Anyway, the turnover problem would eventually fade from view as the Sixers got their act together, but it was a pretty embarrassing display. 13 turnovers in a single half is just ugly.
• You're not going to see many defensive halves worse than the one the Sixers' starting backcourt had in the first half of Saturday's game. Curry and Maxey were about as bad as it gets checking Tyrese Haliburton and Davion Mitchell, making a boatload of mistakes despite the Kings having a fairly straightforward approach. They cheated too far from catch-and-shoot opportunities, got eaten alive by screens, overhelped in unnecessary situations, and simply got blown by in certain situations. When that happens, there's only so much you can do to overcome it.

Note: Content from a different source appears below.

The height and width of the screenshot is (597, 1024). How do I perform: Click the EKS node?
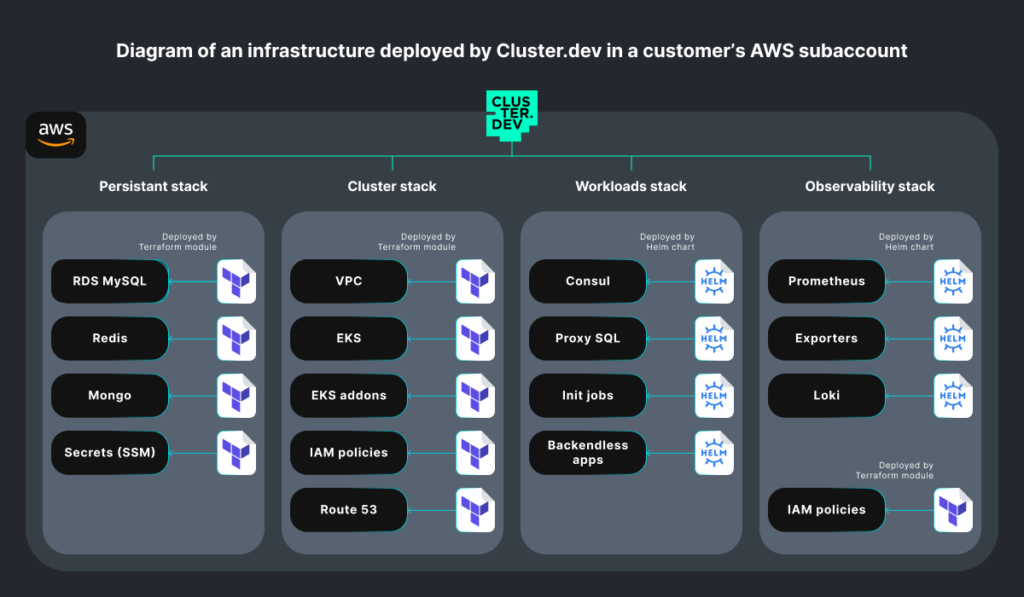(x=348, y=339)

Although neither guy is equipped to guard anyone other than a guard, starting Curry on Haliburton is a decision I don't really understand. He's the most dangerous guy in the lineup coming into the game, yet the Sixers put perhaps the worst defender on the team on him out of the chute, and they allowed Haliburton to get rolling with little resistance. He didn't have to sacrifice playmaking, either, with Haliburton walking into halftime with 16 points and six assists after getting to the lane whenever he wanted.
I just don't really understand how you can do such a terrible job in a game against one of the worst teams in the league. It wasn't as though the rest of these guys draped themselves in glory, either, but those two stood out as the worst of the bunch.
• Korkmaz is probably going to need a seat on the bench when this group gets healthy. Have to look at some other options.
• A day after the Kings reportedly pulled out of trade discussions for Ben Simmons, two of the guys who might have featured in a potential Simmons package (Haliburton and Harrison Barnes) looked pretty damn good against the Sixers. You can either consider that a fork in the eye from the Kings or a desperate plea to Daryl Morey to find out a way to get a deal done. Up to you to decide, I suppose.
• I need somebody to report back on these milkshakes they are now selling at Wells Fargo Center. Have to assume they are delicious and about seven million calories:
These have to cost like $23 or something pic.twitter.com/qNslrB8TI9— Brian Coulter (@PhilaBCoulter) January 30, 2022
Perhaps we should send our resident food critic Jimmy Kempski to check these out.
• Not sure whether to question the officials for what looked like a very quick five-second violation or make fun of the Sixers for managing to pick up a five-second violation out of a timeout. Little bit of both I guess.